How to Water Jade Plants

Jade plant

Are you unsure when to water your jade plant? I can relate to this, as the first time I had a jade plant, the leaves started falling off. In my naivete, I thought this was because they weren’t getting enough water, so I increased the frequency of watering, which actually compounded the problem!

So I researched, how often I should water my jade and tested and retested several different methods of watering to find out what works the best! I actually now even work in a garden center so I have been privy to some top tier advice from expert succulent growers who supply jade plants.

In this article, I’ll share with you all the most valuable tips and tricks from my trial and error and first-hand experience in a step-by-step guide so you know exactly how to identify when your jade plant needs watering and how to avoid the common mistakes I see people make!

In a nutshell…

Jade plants are adapted to tolerate drought and need the soil to dry out between waterings. I water jade plants generously once every 14 days to meet their moisture requirements without causing root rot. Check that the soil has dried out before watering your jade plant.

It is important that we have the knowledge for how often and how much to water your jade plant also known as ‘money tree’ (Crassula ovata) as they are susceptible to root rot which is caused by overwatering and slow-draining soils.

We also need to remember that jade plants have different watering requirements at different times of the year as they can go into a state of dormancy in Summer in reaction to high temperatures as a strategy to cope with drought.

If my experiences with jade have taught me anything, it is that the optimal watering regime should be in conjunction with the appropriate well-draining, succulent soil and the right pot to prevent water stress and keep your jade plant healthy.

Keep reading for more on how to establish how often and how much to water your jade plant in your climate and for the correct potting soil to ensure that your jade plant stays healthy as they can live to over 100 years…
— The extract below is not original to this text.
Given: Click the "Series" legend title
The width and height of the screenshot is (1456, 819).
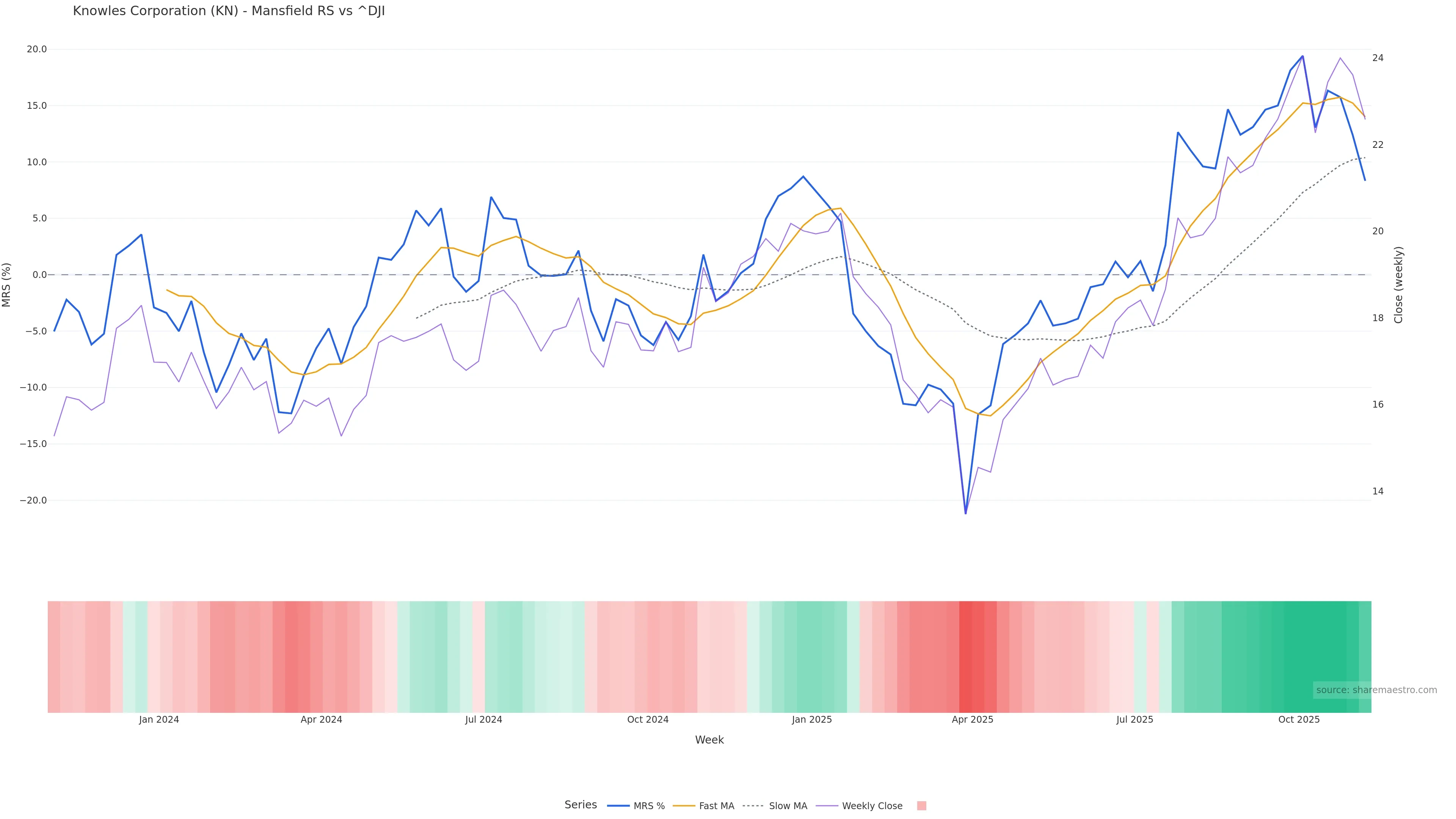Looking at the screenshot, I should (581, 805).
How Often to Water Jade Plants

How to water jade plants
This is my gollum jade which needs the same watering and other jade cultivars!

We need to appreciate how our jade plants grow in the wild and understand how to water them properly.
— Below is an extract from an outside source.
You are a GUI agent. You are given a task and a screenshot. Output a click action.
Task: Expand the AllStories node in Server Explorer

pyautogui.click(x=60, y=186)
Jade plants are succulents and have special adaptations to growing in hot and dry climates with infrequent rainfall, such as storing moisture in their thick leaves and stems and preventing water loss (transpiration) from the leaves by opening their stomata at night rather than during the hot sunny day.

As our Jade plants are so well adapted to drought, they prefer dry conditions and are, therefore, very susceptible to problems associated with overwatering, such as yellowing or translucent leaves, leaves that drop-off, and root rot.
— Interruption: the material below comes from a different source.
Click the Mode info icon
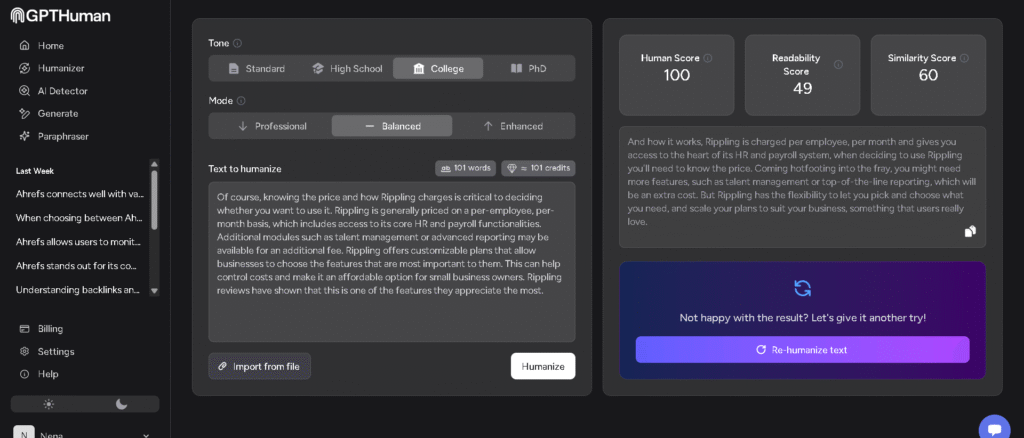The image size is (1024, 438). coord(241,101)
So, for us to grow jade plants successfully in our home or garden, we need to emulate the watering conditions of their native environment.

I’ve learned that the best method of watering jade plants is to wait for the soil around the roots to dry out between bouts of watering, so only water your jade plant when the soil is completely dry. For me, this typically means watering my jade plants once every 14 days or so.

However, I should highlight that the soil does not necessarily dry out at the same rate due to several factors:

  • Humidity level and temperature of your climate.
  • The size of the pot (smaller pots dry out much quicker).
  • The color of the pot.
  • The material of the pot.
  • Whether your jade plant is in an area of significant air flow outdoors or in the current of air-con or forced air when indoors.
  • The capacity of the soil to retain moisture.

You’d be surprised how much of a difference the color of a pot makes! I have personally tested growing succulents such as jade in different-colored pots.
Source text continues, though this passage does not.